* **Task description**: Copy out the full passage below about taking passport photos of pensioners, word for word.

* **Source text**:
--------------------------------

I would tell them they needed to take their hat off, which was already an outrage. Then I’d tell them that they need to put their glasses back on because if they wear them all the time, then they need to wear them for the photo. Then finally after some pointless argument, they’d put their damn glasses back on. Sometimes I’d have to spend a lifetime explaining to someone why they can’t smile or turn their head to show their “best side”.
Heaven forbid if I made a mistake with the photo for one of these. I’d tell them I need to take another shot because the one I just did doesn’t look right. “Oh well you need to hurry up, I HAVE THINGS TO DO TODAY”. If they weren’t so old I’d feel like smashing the photo machine on their heads.
The deaf pensioner
Deaf pensioners are almost as bad as disobedient and obnoxious pensioners for passport photos. They can’t help the fact that they’re deaf but hell, you’d rather stick needles in your eyes than try to take a decent photo of them.
First of all, you need to yell everything at them. Basically shout at them. “Okay Mrs Neilson, go sit on the chair please.”… “What dear?!!”…. “SIT ON THE CHAIR!! THE CHAIR… SIT ON IT…. SIT ON THAT CHAIR OVER THERE.. SEE IT… YES THAT’S THE ONE. NOW SIT DOWN.”… “Here dear?”….. “YES SIT DOWN MRS NEILSON, THAT IS CORRECT. SIT ON THE CHAIR”.
The thing is, I’ve always had an inconvenient problem with speaking loudly (shouting). Whenever I raise my voice too much, I either sound drunk or very angry. Sometimes both at the same time. I can’t help it and that’s one of the reasons why I try to talk more quietly. Anyway, sometimes these deaf old pensioners would think I was getting angry with them and they’d start getting uncooperative. I could see it in their faces. They’d start frowning a bit at me and turning their head slightly, looking at me from the corner of their eyes. You know the look… the one when someone thinks you’re a piece of shit. I wouldn’t ever lose my temper with my clients so it really was always a misunderstanding.

--------------------------------

* **Data supplied**:

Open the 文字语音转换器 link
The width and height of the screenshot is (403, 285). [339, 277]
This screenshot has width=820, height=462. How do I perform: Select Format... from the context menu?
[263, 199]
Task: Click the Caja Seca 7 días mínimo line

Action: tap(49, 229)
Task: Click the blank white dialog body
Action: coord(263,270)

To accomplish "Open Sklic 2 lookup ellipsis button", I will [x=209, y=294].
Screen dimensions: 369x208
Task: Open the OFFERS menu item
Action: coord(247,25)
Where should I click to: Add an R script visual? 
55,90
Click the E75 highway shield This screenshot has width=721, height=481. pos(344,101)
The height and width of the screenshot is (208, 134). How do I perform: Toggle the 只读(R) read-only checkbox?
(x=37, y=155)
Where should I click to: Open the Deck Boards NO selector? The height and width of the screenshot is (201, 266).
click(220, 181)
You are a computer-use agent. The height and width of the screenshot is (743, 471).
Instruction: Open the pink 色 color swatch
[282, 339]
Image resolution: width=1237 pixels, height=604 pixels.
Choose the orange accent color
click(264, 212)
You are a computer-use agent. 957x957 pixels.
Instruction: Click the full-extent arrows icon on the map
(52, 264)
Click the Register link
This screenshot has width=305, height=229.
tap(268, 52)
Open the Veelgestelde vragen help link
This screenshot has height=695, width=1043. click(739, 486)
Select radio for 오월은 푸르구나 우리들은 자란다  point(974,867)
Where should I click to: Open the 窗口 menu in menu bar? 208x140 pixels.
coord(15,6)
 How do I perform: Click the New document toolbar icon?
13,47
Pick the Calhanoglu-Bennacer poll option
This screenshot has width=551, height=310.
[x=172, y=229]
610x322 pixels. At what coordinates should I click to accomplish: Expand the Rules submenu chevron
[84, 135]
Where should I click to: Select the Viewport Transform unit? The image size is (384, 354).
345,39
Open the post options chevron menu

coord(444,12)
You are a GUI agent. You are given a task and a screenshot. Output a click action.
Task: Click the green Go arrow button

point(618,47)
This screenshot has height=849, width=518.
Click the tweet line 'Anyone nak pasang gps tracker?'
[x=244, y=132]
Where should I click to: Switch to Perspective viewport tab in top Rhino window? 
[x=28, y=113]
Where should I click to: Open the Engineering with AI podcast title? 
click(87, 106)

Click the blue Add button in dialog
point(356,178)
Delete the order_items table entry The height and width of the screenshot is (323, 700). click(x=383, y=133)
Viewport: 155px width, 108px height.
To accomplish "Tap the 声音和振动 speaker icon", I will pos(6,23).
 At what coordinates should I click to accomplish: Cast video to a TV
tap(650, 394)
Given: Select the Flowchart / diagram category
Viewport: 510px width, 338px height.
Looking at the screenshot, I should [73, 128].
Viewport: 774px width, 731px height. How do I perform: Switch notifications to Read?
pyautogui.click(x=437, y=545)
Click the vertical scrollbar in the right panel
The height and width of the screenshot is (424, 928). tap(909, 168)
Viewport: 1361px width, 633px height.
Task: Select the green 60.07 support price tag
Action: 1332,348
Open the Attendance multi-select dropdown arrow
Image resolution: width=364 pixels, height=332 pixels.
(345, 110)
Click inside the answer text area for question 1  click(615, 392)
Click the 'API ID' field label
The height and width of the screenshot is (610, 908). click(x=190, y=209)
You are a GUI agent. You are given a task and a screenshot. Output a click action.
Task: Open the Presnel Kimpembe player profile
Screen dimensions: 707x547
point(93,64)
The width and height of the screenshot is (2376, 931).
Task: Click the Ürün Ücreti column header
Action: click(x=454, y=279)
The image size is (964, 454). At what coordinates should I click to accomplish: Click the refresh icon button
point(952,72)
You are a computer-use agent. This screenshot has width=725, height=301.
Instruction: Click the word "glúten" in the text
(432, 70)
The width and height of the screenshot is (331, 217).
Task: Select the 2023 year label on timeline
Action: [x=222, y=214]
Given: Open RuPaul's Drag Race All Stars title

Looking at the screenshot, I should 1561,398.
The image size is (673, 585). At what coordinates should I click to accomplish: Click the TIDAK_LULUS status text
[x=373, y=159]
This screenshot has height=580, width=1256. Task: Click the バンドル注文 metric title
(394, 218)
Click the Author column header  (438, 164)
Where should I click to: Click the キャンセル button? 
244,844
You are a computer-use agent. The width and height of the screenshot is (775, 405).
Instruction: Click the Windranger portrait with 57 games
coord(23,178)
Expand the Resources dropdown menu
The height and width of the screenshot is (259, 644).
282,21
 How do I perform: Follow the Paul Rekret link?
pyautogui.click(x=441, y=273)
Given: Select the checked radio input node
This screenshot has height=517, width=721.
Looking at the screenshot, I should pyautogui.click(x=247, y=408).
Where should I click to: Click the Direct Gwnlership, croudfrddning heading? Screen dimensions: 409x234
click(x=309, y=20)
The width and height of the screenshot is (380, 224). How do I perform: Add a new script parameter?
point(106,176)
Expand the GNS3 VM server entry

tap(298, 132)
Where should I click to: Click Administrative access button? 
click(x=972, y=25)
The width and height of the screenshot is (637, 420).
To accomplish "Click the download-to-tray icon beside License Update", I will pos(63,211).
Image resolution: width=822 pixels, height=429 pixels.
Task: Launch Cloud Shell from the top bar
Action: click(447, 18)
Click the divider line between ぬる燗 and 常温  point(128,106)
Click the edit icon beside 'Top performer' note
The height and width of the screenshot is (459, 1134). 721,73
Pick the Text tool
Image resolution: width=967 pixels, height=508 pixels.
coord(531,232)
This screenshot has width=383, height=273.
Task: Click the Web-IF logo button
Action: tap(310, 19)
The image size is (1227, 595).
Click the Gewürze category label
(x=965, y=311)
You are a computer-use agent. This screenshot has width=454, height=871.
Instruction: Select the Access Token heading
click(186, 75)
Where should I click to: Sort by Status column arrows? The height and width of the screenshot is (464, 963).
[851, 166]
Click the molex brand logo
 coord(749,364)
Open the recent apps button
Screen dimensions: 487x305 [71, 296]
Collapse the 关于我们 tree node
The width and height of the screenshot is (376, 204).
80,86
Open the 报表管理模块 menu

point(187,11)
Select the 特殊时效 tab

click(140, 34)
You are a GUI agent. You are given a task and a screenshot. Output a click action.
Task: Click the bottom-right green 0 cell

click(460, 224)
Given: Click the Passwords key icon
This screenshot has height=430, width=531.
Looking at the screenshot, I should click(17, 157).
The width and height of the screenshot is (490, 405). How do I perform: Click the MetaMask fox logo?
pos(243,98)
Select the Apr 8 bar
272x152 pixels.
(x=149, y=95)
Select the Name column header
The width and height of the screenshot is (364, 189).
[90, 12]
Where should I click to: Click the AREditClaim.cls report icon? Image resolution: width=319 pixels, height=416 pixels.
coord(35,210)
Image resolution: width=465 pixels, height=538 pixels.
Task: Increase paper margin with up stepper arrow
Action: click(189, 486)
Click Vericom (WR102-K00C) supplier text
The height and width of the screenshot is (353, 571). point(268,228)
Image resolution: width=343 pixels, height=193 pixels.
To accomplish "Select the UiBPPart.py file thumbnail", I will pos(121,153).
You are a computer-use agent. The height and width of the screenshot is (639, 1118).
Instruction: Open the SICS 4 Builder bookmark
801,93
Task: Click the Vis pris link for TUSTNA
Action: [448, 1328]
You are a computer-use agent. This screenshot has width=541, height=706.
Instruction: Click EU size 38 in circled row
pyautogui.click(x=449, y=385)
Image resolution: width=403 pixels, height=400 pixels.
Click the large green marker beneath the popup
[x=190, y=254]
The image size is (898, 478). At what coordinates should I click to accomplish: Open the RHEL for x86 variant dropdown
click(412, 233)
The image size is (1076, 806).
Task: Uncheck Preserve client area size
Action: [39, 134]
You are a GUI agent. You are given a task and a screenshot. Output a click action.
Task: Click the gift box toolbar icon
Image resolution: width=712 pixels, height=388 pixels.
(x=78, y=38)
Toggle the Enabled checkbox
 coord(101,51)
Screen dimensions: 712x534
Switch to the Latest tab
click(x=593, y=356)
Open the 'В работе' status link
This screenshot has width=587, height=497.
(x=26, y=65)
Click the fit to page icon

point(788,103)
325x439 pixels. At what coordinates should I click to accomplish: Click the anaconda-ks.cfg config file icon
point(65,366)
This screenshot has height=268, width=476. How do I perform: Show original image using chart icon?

--------------------------------

* **Result**:
I would tell them they needed to take their hat off, which was already an outrage. Then I’d tell them that they need to put their glasses back on because if they wear them all the time, then they need to wear them for the photo. Then finally after some pointless argument, they’d put their damn glasses back on. Sometimes I’d have to spend a lifetime explaining to someone why they can’t smile or turn their head to show their “best side”.
Heaven forbid if I made a mistake with the photo for one of these. I’d tell them I need to take another shot because the one I just did doesn’t look right. “Oh well you need to hurry up, I HAVE THINGS TO DO TODAY”. If they weren’t so old I’d feel like smashing the photo machine on their heads.
The deaf pensioner
Deaf pensioners are almost as bad as disobedient and obnoxious pensioners for passport photos. They can’t help the fact that they’re deaf but hell, you’d rather stick needles in your eyes than try to take a decent photo of them.
First of all, you need to yell everything at them. Basically shout at them. “Okay Mrs Neilson, go sit on the chair please.”… “What dear?!!”…. “SIT ON THE CHAIR!! THE CHAIR… SIT ON IT…. SIT ON THAT CHAIR OVER THERE.. SEE IT… YES THAT’S THE ONE. NOW SIT DOWN.”… “Here dear?”….. “YES SIT DOWN MRS NEILSON, THAT IS CORRECT. SIT ON THE CHAIR”.
The thing is, I’ve always had an inconvenient problem with speaking loudly (shouting). Whenever I raise my voice too much, I either sound drunk or very angry. Sometimes both at the same time. I can’t help it and that’s one of the reasons why I try to talk more quietly. Anyway, sometimes these deaf old pensioners would think I was getting angry with them and they’d start getting uncooperative. I could see it in their faces. They’d start frowning a bit at me and turning their head slightly, looking at me from the corner of their eyes. You know the look… the one when someone thinks you’re a piece of shit. I wouldn’t ever lose my temper with my clients so it really was always a misunderstanding.